Uma vez “impulsionada”, a narrativa é então propagada naturalmente pelas redes orgânicas, que são as pessoas de carne e osso que acreditam naquilo que está sendo veiculado.

 

O que é um fato que ninguém viu? O que nos é contado. O que é fotografado. O que é descrito. O que é comentado. Então, o que é um fato mesmo? O que o populista e seus apoiadores definem que são. E há sempre quem acredita!

 

“Nossa visão é: não entre nesses grupos grandes, com gente que você não conhece. Saia desses grupos e os denuncie.” A maioria dos grupos públicos de WhatsApp era de apoio a Bolsonaro.

 

Todos sentimos na pele a quantidade de informação que nos rodeia.
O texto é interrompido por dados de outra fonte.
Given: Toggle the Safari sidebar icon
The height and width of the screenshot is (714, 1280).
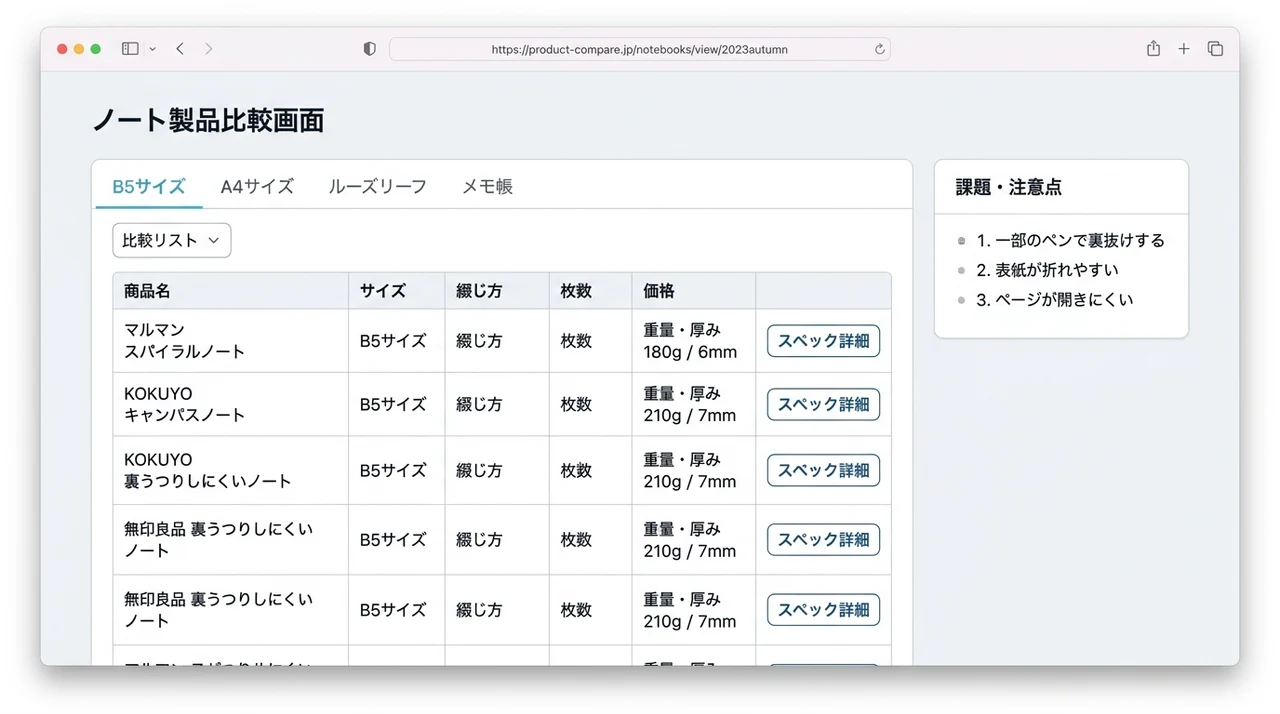Looking at the screenshot, I should (x=130, y=49).
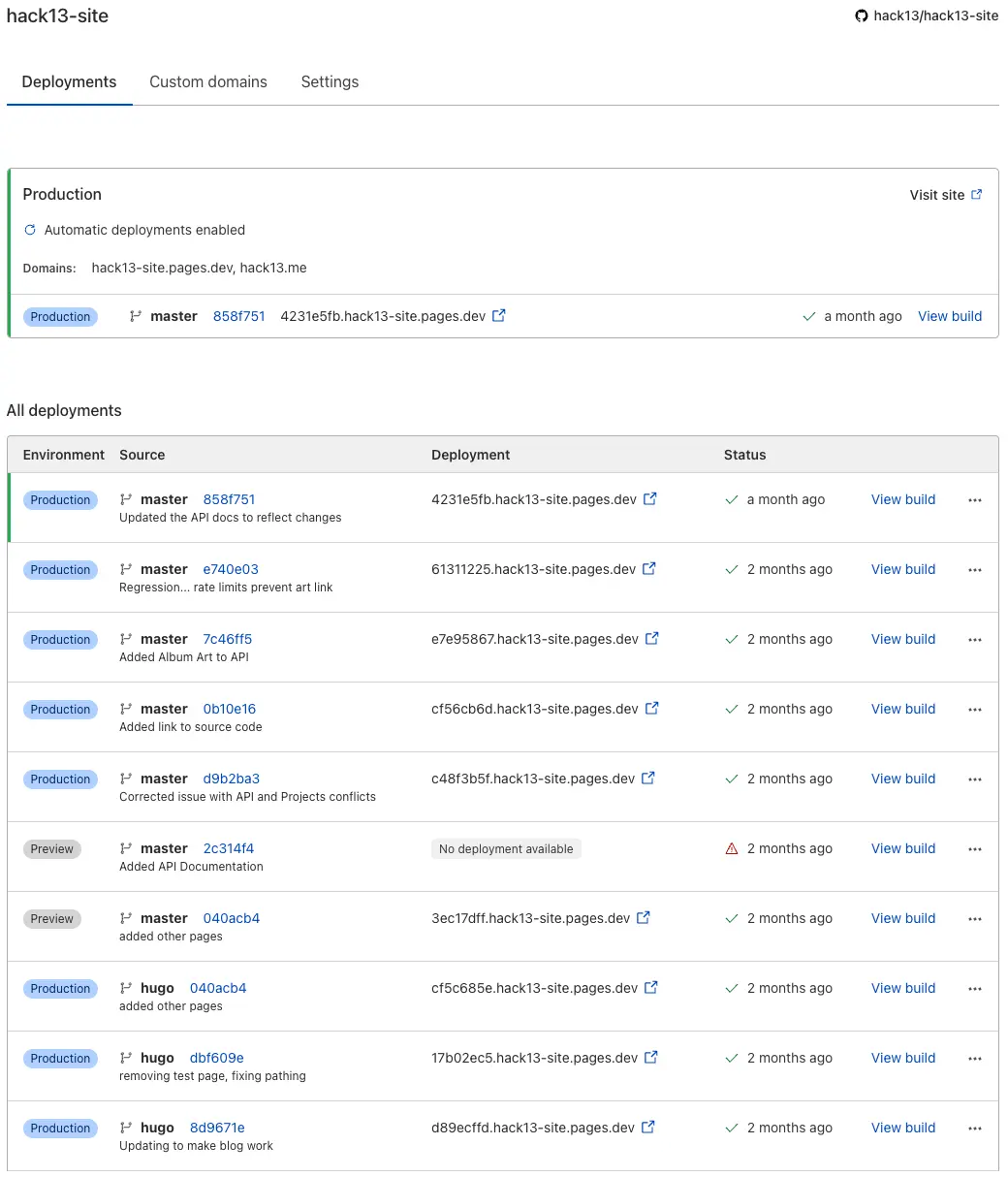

Não há como assimilar tudo. Muito menos checar tudo. Tirando da imprensa séria e profissional toda a credibilidade, fica mais difícil ainda. O líder populista sabe disso. Mantém tudo hiperfragmentado. Aí residirá a desinformação. Então o populista dirá: Perguntem para mim diretamente sobre a verdade, eu respondo.

 

Não somos os únicos. Nas Filipinas, na Índia ou nos Estados Unidos, políticos recorrem a exércitos de trolls e bots para construir narrativas que os favoreçam. É este o novo mundo em que vivemos: fatos são moldáveis.

 

Há que não deixar as pessoas refletirem. É preciso dizer muito para não facilitar o conhecimento. Lembremo-nos que a informação é um conjunto de dados ou de notícias. Já o conhecimento é quando relacionamos as informações, formamos ideia própria através de um relativo domínio sobre o assunto.

 

Assustador é quando a autora alerta que os políticos moderados, de “mensagens mornas”, tendem a desaparecer. E porquê? O contexto atual favorece o discurso violento, que chame a atenção, que berre nos nossos ouvidos.

 

O próprio modo de funcionamento das redes sociais atua de forma a não favorecer políticos — e ideias — moderados. Na política da velha guarda, quem quisesse atingir o maior número de eleitores tinha de recorrer a mensagens moderadas, com ideias que pudessem ser abraçadas pela maior parte das pessoas. No tecnopopulismo, o jogo é outro.

 

Estamos num tempo pior que aqueles em que pão e circo eram suficientes. Agora é grito e porrada. Tá ok?